The Global Pledge
This pledge aims to bring these stakeholders together in an ongoing process to address key areas of urgent and emergent policy considerations globally.
A Global Network Supporting the Safe Use of AI in Education
In the face of global challenges such as large-scale migration, health events like the recent pandemic, drastic teacher shortages, and climate related access issues, AI technologies will be required to help bridge gaps and support continued and equitable access to meaningful learning environments.
The deployment and implementation of AI in education must, however, be done in a way that supports necessary innovations, addresses key issues and risks associated with the development and support of these tools, and also ensures appropriate governance and the adherence to defined principles and regulation processes.
Ensuring that the use of AI in education is safe, accountable, fair, equitable, and effective will require the purposeful gathering and consideration of input from diverse stakeholders to address these concerns and find a mutual path forward.
We pledge to advocate for the following, supporting the creation and implementation of related AI and education standards that can be adhered to globally:
1. Transparency and explainability regarding how AI systems learn or are trained
A mechanism to have confidence in how AI systems have learned and been trained. This can encompass a definition of what transparency and explainability must look like in relation to how AI systems are trained. This includes a broad enough display of the training sources to ensure training data is comparable, equitable, and appropriate to the intended purpose, as well as to identify and limit possible restrictions for specific cultural, racial or learner-type communities.

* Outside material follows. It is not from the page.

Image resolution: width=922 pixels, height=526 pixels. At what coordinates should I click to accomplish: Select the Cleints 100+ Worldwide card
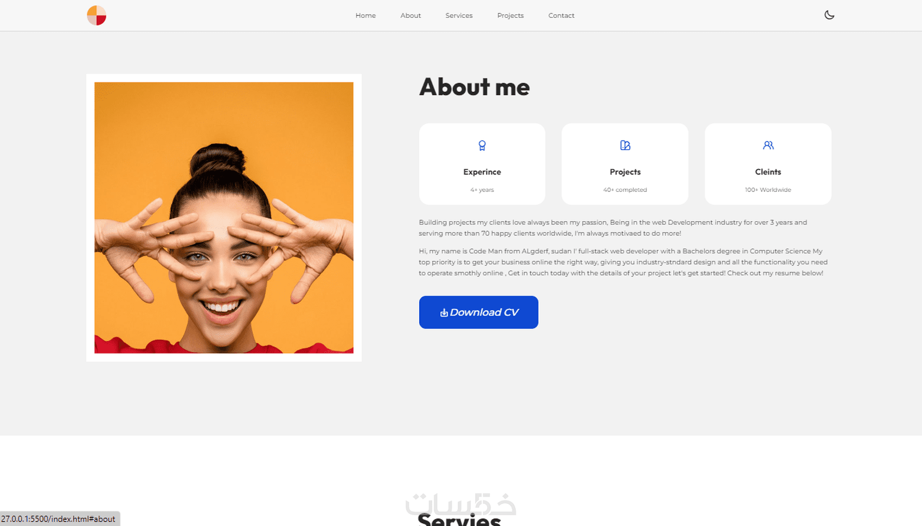(x=768, y=164)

Transparency mechanisms must continue to apply throughout the persistent training and learning processes and must be seen as an ongoing process.
2. Data usage
Transparency regarding how AI tools utilize or aim to utilize user data within their system, the intended usage for any data being gathered, and the specific desired outcomes for which the data will be used including external uses of data.
3. Informed consent
Data usage agreements must be in place. Any related consent processes, specifically for minors, must be made accessible and clear. The manner in which data is being incorporated within a system and the degree to which users are further training AI systems must be explained. There must be a commitment to disclose when users interact with an AI system.
4. Privacy
The inclusion in AI and Education policy discussions of privacy by design and, relatedly, a degree of influence over how and why personally identifiable data is being used. This is aligned with appropriate measures and processes to ensure a user’s right to rectification and any other appropriate measures under local governing laws.
5. Safety and Security
AI systems being reliable and doing what they are supposed to do without causing harm. The ability for systems to resist external threats and, therefore, have a resilience to vulnerabilities which could affect the integrity and confidentiality of personal data.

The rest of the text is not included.